§ **WORK INSTRUCTIONS**
Pull out each line of the material below that contains the string "section". Case counts.

§ **STORED DATA**
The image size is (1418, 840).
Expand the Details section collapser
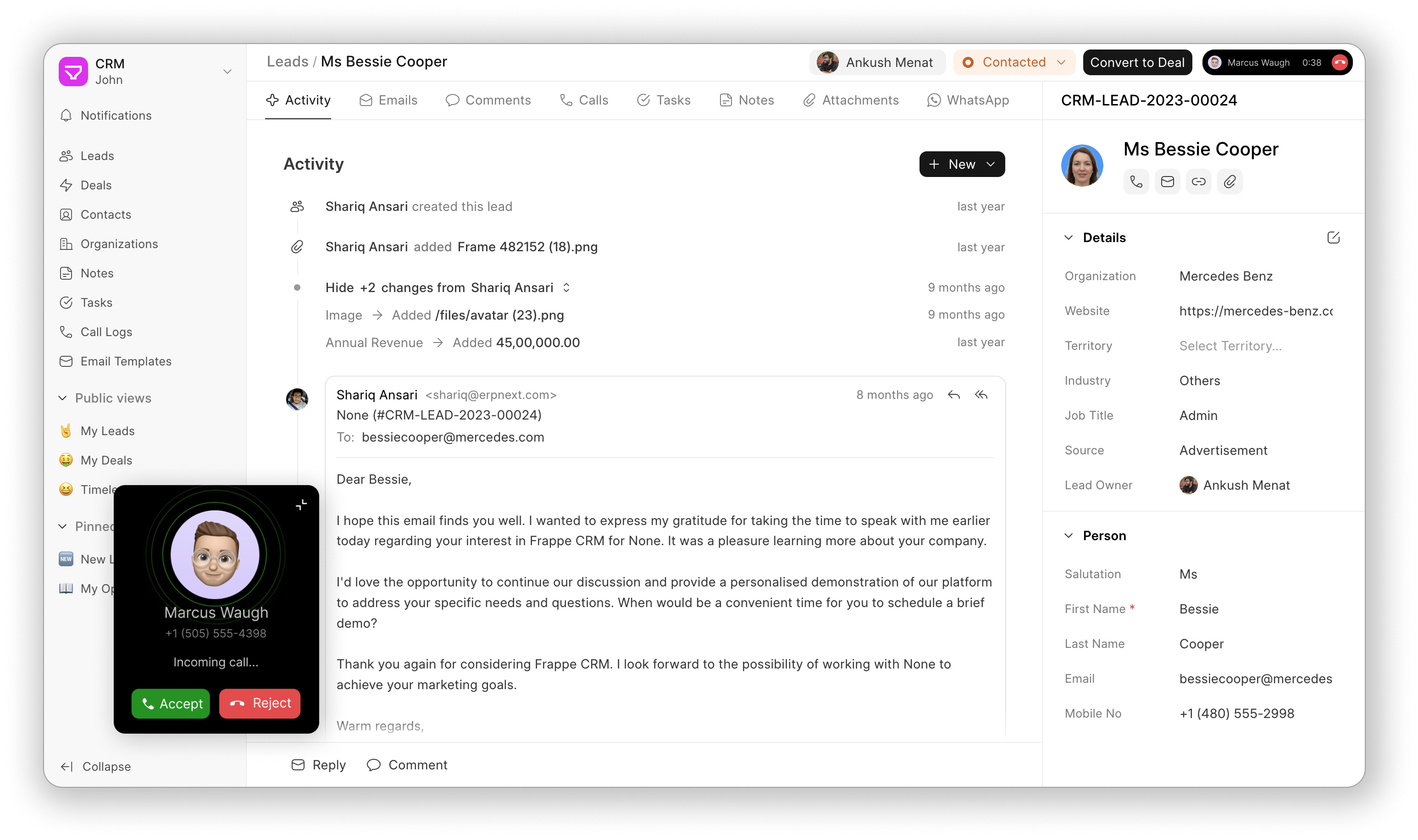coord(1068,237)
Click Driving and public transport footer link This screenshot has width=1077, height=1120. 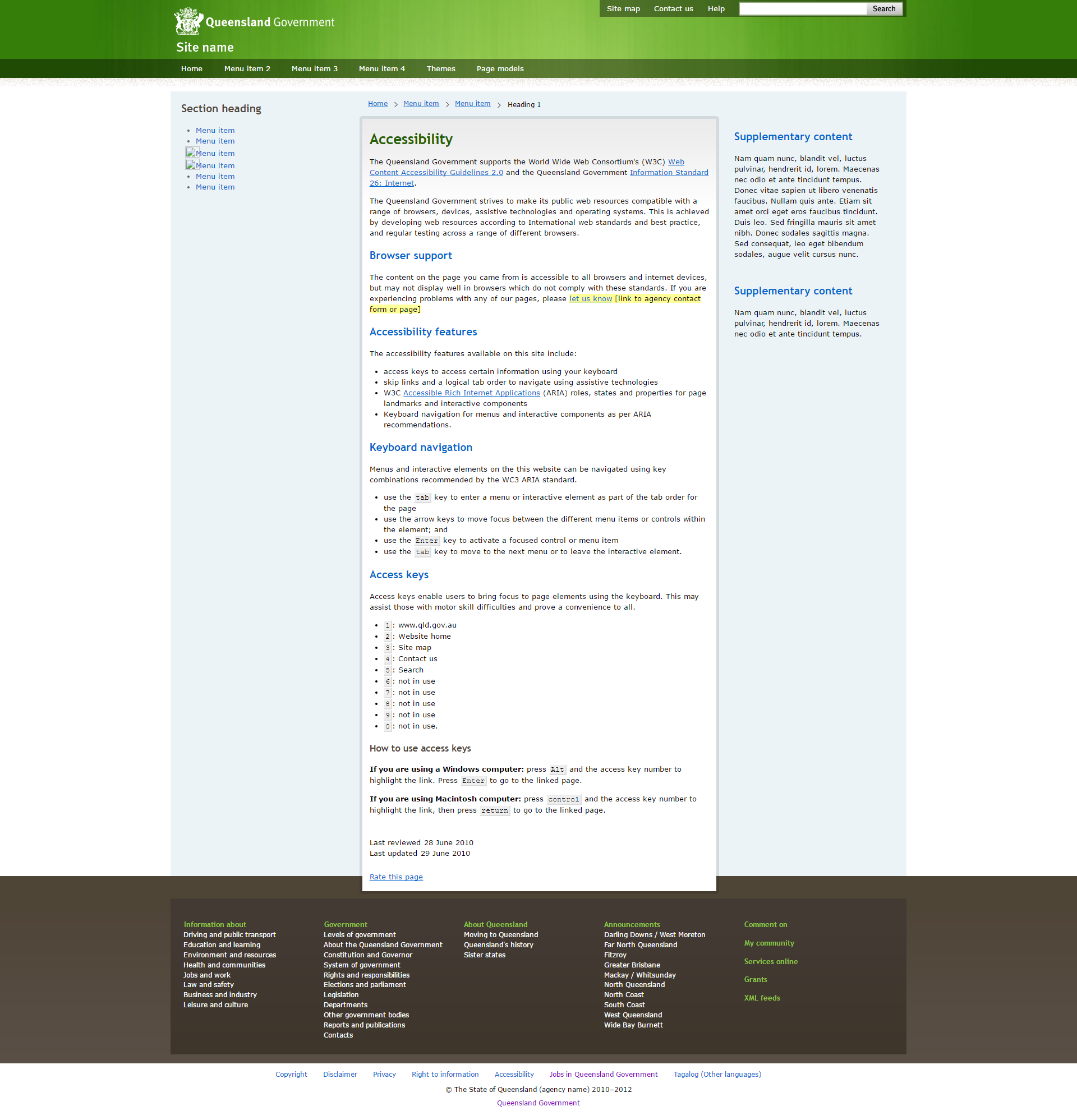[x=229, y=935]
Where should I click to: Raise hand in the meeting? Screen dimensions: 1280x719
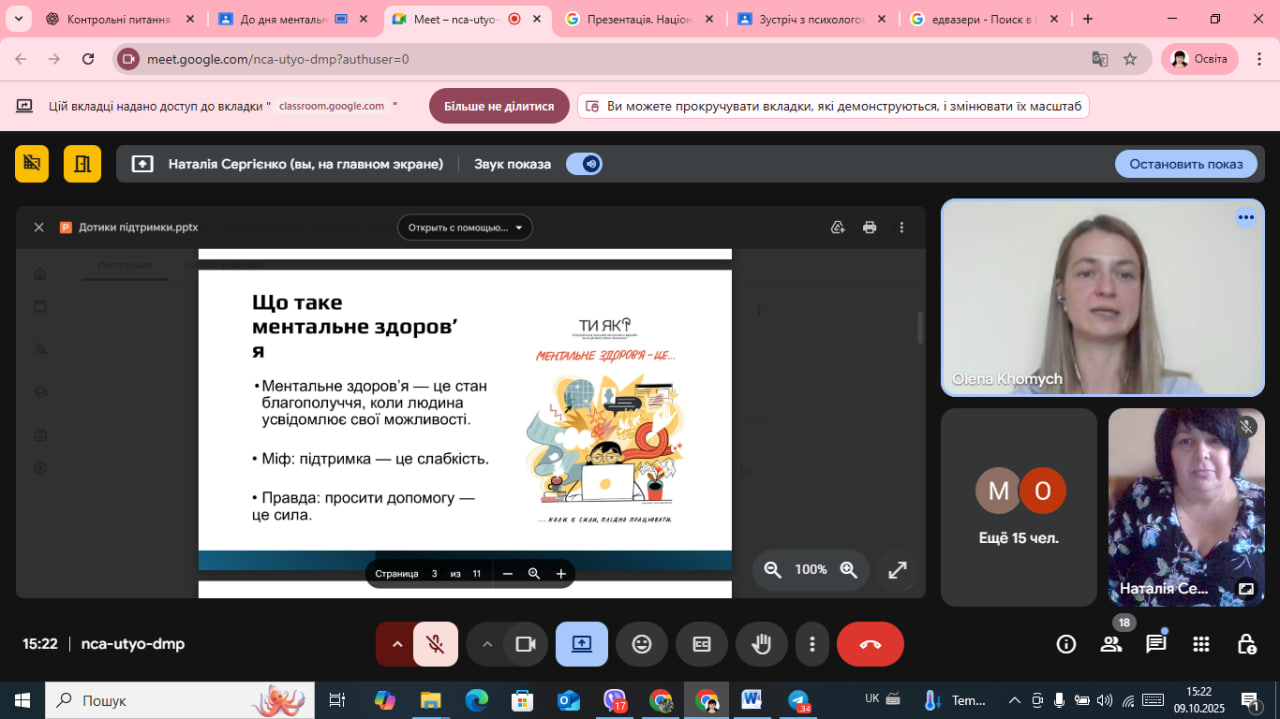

§ **SOLUTION TO THE EXERCISE**
Expand the Details section collapser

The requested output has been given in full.